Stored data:
Segment Open

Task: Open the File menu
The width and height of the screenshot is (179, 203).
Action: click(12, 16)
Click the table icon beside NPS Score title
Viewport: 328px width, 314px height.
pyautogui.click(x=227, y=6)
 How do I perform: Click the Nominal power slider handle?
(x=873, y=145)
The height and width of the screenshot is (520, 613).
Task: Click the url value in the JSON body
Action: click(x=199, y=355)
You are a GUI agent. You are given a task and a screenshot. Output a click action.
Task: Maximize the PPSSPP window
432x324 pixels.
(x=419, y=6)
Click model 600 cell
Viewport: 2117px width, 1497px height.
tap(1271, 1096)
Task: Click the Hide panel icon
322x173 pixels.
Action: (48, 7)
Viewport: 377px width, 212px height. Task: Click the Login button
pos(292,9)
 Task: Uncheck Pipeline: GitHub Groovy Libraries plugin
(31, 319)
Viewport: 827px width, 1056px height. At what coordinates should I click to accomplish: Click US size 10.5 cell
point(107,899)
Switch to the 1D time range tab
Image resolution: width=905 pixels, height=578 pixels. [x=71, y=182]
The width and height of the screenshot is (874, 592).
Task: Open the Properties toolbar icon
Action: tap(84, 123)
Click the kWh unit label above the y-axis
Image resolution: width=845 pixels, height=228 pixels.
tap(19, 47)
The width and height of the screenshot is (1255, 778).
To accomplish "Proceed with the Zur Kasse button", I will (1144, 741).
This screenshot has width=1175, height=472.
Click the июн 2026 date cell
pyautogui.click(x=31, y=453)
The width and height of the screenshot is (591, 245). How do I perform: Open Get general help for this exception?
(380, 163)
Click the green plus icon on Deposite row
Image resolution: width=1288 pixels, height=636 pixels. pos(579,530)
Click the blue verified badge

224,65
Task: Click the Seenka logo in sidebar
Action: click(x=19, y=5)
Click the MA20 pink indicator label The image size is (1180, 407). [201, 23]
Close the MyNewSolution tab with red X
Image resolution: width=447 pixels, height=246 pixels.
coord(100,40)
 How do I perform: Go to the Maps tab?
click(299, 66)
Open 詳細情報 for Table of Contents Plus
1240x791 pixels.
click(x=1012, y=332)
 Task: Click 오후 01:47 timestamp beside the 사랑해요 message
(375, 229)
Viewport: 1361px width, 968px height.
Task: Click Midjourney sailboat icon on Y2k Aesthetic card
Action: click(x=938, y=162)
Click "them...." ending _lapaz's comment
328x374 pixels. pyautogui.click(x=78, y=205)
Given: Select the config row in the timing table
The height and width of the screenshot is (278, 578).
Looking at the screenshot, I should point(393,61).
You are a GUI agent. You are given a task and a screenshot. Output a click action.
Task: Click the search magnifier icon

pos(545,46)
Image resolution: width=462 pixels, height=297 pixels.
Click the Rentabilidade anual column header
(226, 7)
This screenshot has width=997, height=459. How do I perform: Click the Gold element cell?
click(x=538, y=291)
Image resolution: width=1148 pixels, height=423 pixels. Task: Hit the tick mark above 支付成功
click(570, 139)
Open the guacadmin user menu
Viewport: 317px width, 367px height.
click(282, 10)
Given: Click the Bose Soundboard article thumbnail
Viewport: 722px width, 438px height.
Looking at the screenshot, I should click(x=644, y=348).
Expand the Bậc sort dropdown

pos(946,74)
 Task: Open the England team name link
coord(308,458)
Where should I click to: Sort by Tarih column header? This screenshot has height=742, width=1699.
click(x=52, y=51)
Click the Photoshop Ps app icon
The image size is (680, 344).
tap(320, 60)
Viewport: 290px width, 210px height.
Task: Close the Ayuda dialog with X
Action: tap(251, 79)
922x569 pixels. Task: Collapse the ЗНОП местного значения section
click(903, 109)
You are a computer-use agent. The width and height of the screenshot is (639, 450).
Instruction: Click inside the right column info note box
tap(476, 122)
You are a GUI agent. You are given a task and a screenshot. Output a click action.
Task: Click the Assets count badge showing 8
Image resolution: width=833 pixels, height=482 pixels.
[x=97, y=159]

Segment Closed

Would you print, exactly as written, every line above from the one holding "ending _lapaz's comment" through the one holding "Click the Photoshop Ps app icon", with both included and no other lines?

Click "them...." ending _lapaz's comment
328x374 pixels. pyautogui.click(x=78, y=205)
Given: Select the config row in the timing table
The height and width of the screenshot is (278, 578).
Looking at the screenshot, I should point(393,61).
You are a GUI agent. You are given a task and a screenshot. Output a click action.
Task: Click the search magnifier icon

pos(545,46)
Image resolution: width=462 pixels, height=297 pixels.
Click the Rentabilidade anual column header
(226, 7)
This screenshot has width=997, height=459. How do I perform: Click the Gold element cell?
click(x=538, y=291)
Image resolution: width=1148 pixels, height=423 pixels. Task: Hit the tick mark above 支付成功
click(570, 139)
Open the guacadmin user menu
Viewport: 317px width, 367px height.
click(282, 10)
Given: Click the Bose Soundboard article thumbnail
Viewport: 722px width, 438px height.
Looking at the screenshot, I should click(x=644, y=348).
Expand the Bậc sort dropdown

pos(946,74)
 Task: Open the England team name link
coord(308,458)
Where should I click to: Sort by Tarih column header? This screenshot has height=742, width=1699.
click(x=52, y=51)
Click the Photoshop Ps app icon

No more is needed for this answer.